- _Exercise description_
Start at the line below containing "Image resolution: width=902, height=2576." and stop at the line containing "Anmelden (561, 2296)". Repeat every line of that stretch exactly, and nothing outside it.

- _Material to process_
━━━━

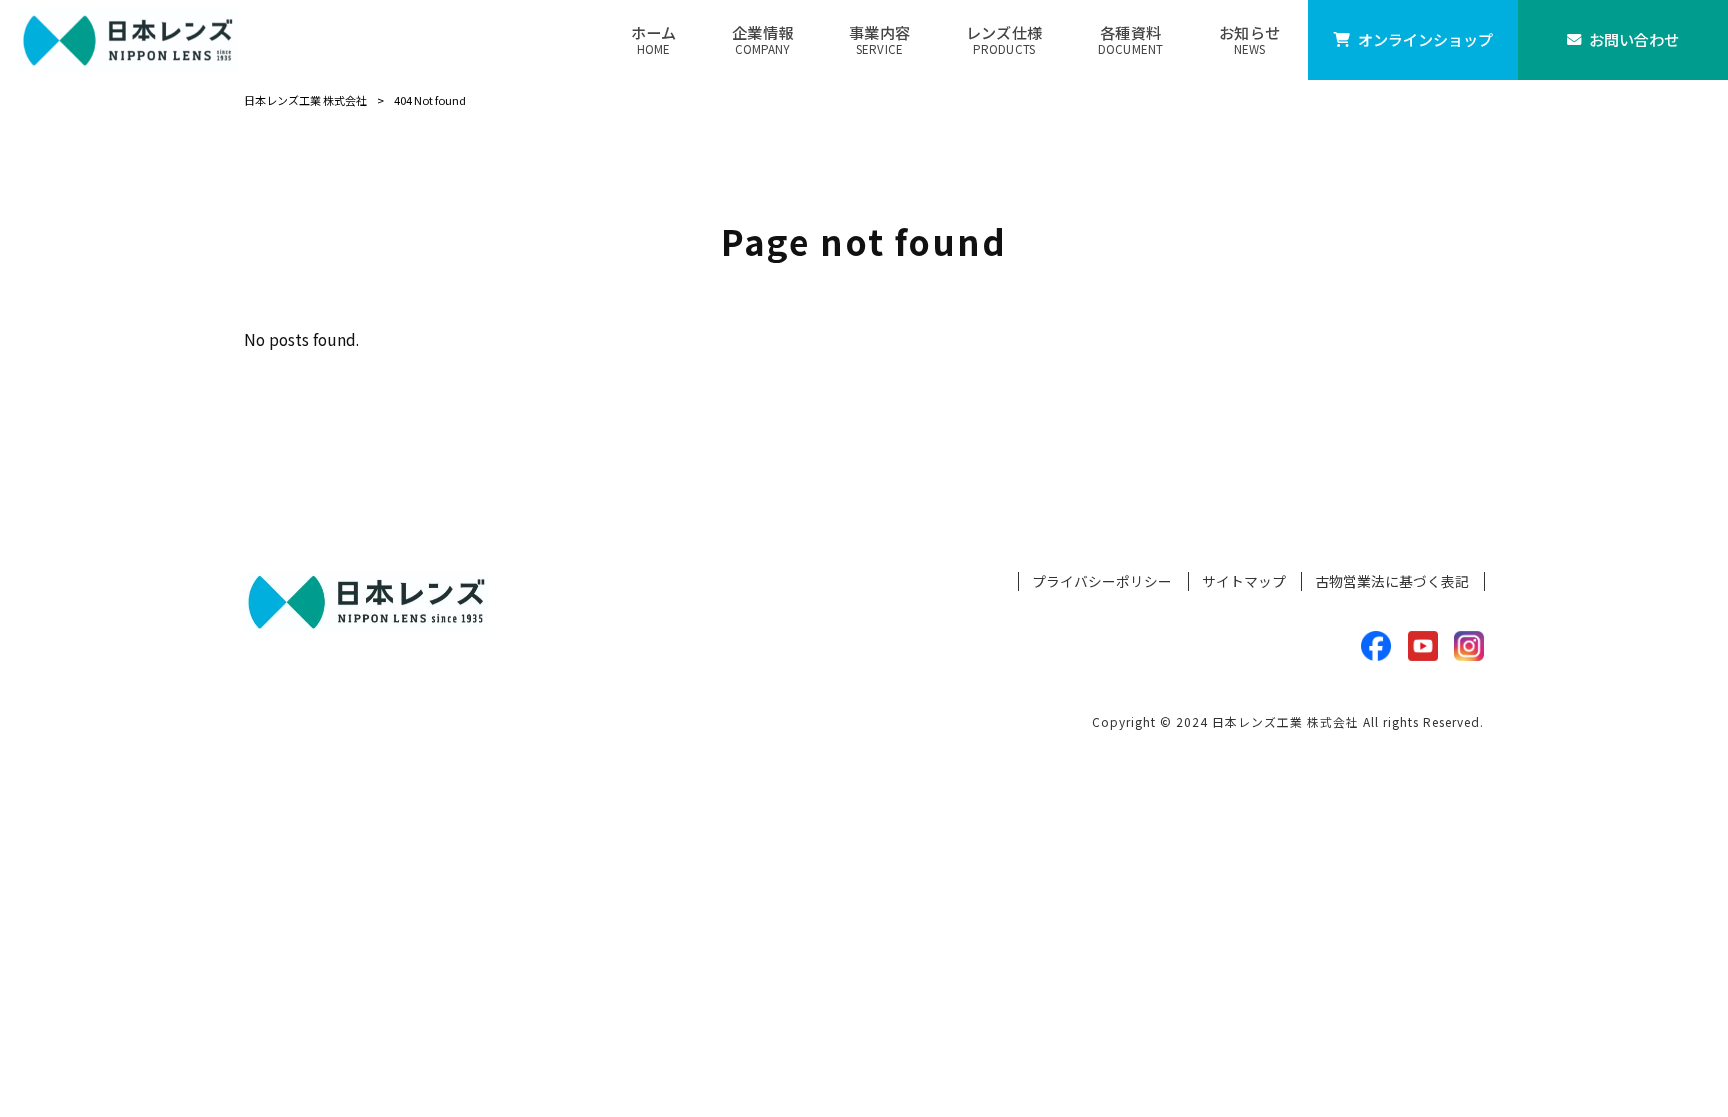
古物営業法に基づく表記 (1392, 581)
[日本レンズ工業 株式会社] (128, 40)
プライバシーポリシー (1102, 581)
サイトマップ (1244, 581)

━━━━

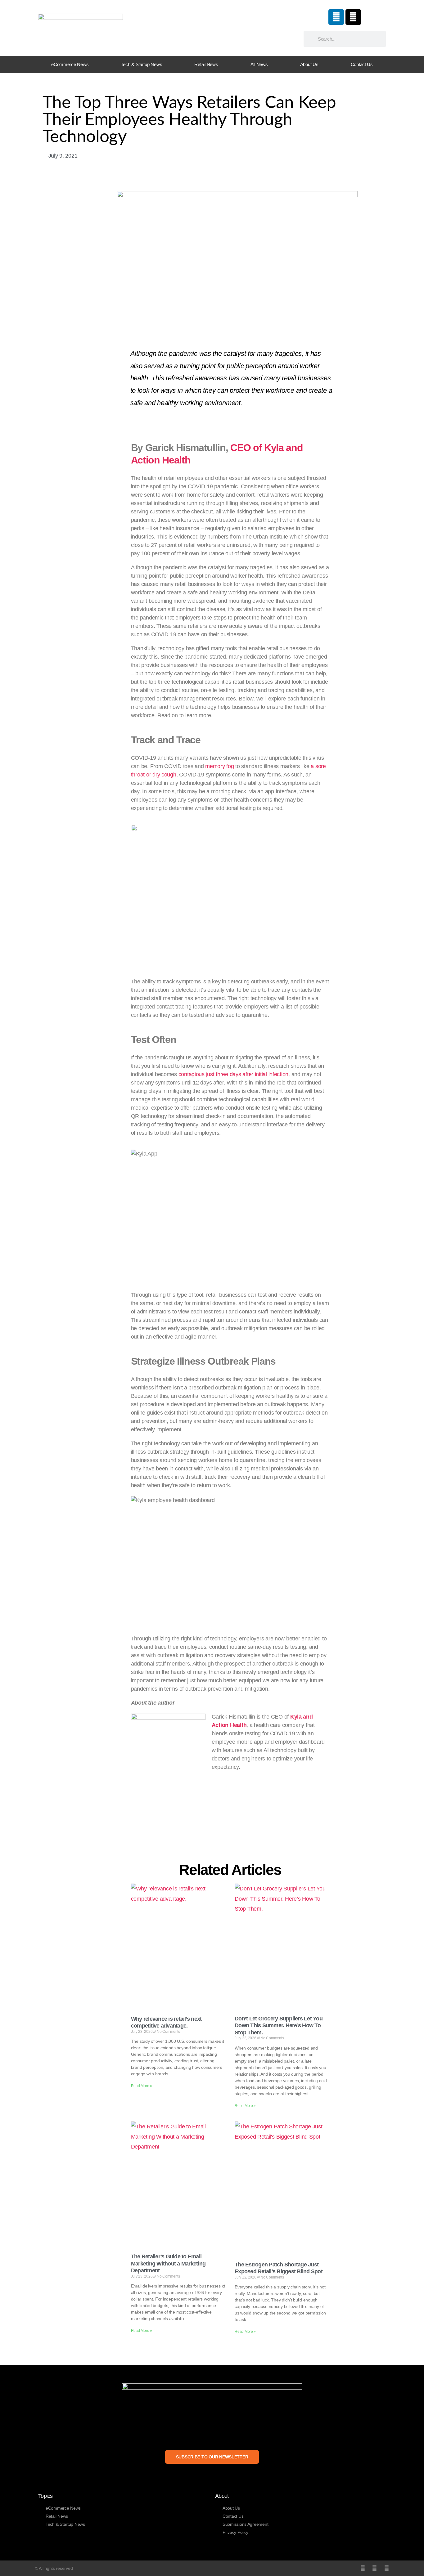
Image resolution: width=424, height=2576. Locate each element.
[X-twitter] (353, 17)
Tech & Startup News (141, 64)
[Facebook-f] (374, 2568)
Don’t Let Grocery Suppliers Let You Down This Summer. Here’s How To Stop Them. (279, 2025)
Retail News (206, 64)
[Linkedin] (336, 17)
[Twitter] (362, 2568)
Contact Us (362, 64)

━━━━

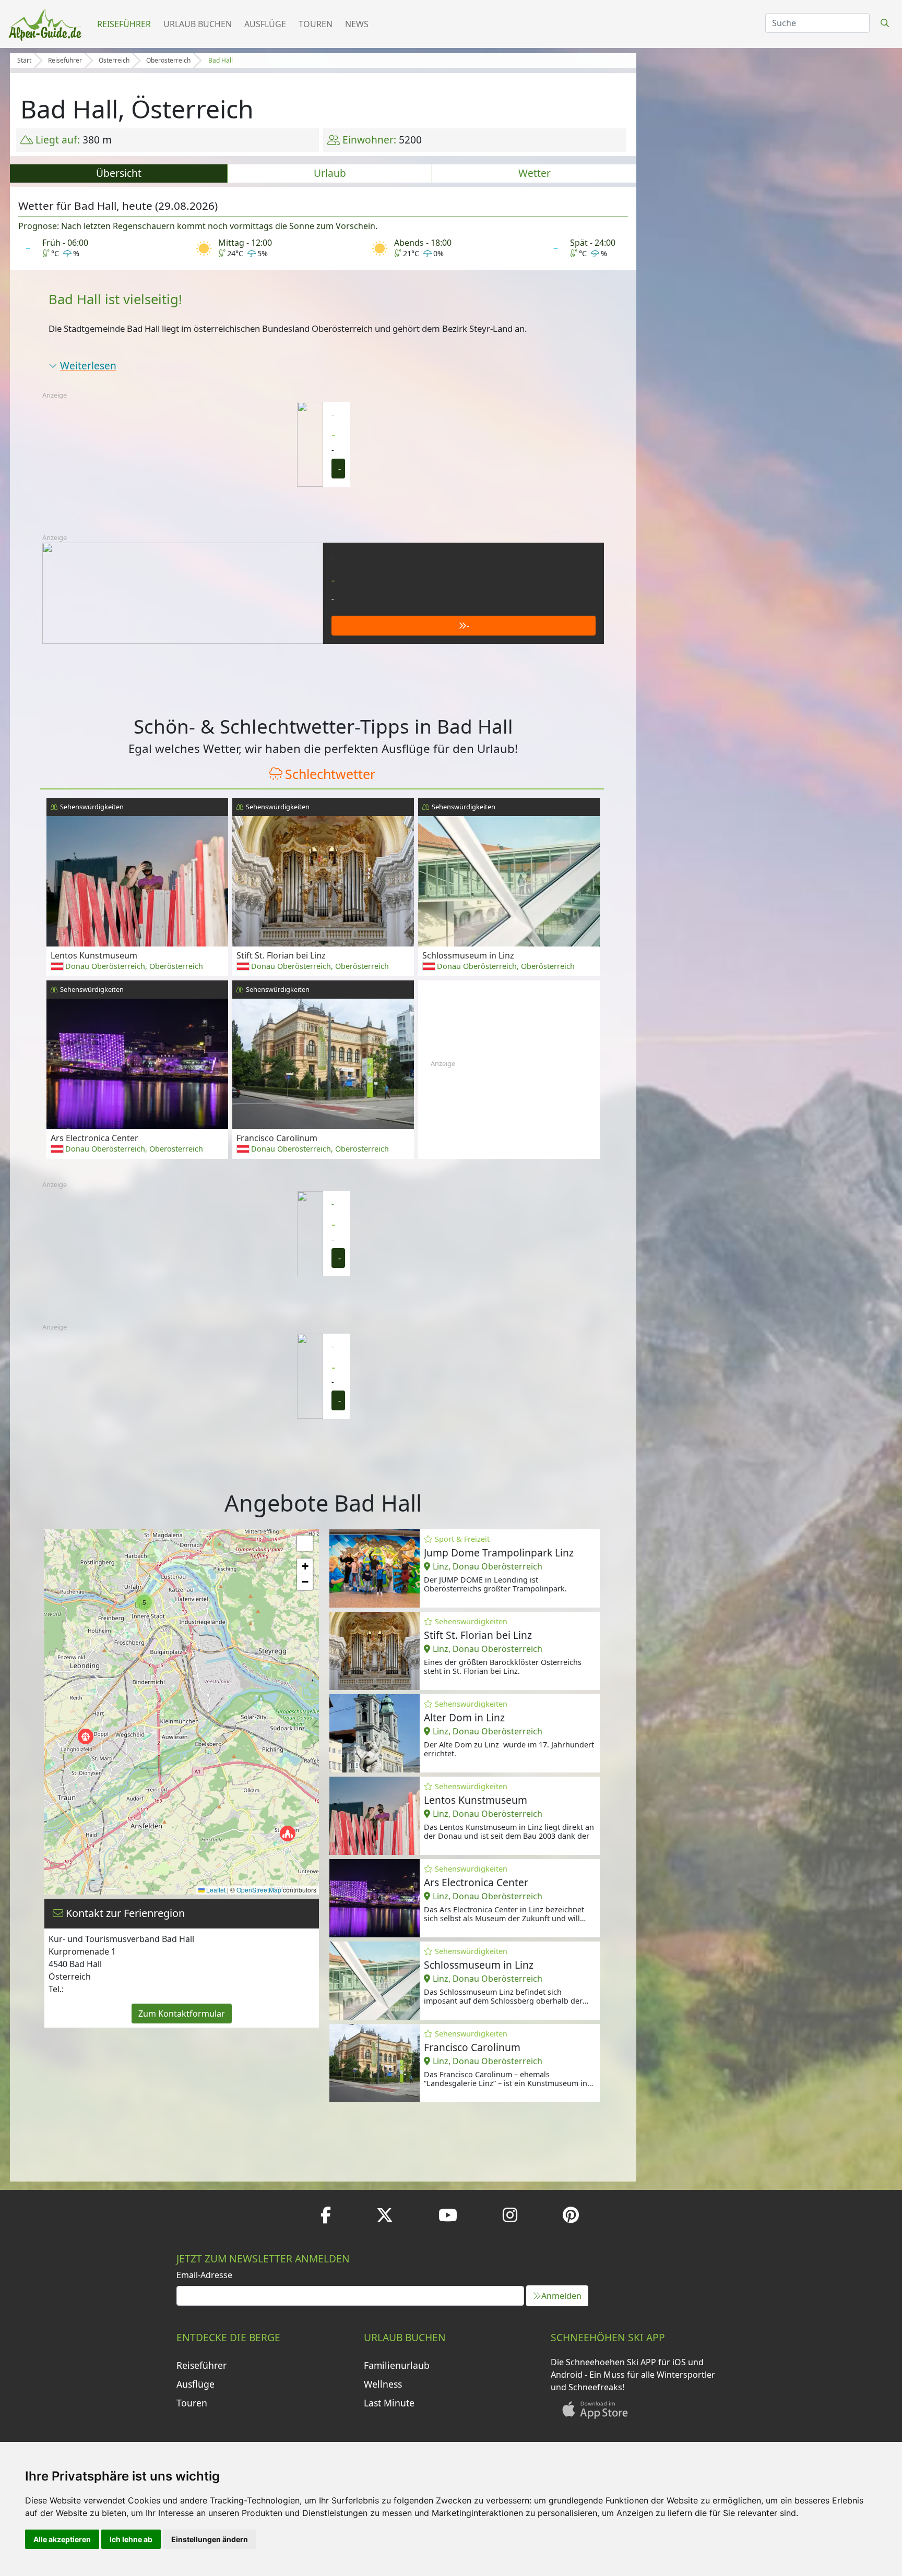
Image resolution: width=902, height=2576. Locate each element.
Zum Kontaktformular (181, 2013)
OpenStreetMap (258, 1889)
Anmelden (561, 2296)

━━━━

- _Output below_
Image resolution: width=902, height=2576. Locate each element.
Zum Kontaktformular (181, 2013)
OpenStreetMap (258, 1889)
Anmelden (561, 2296)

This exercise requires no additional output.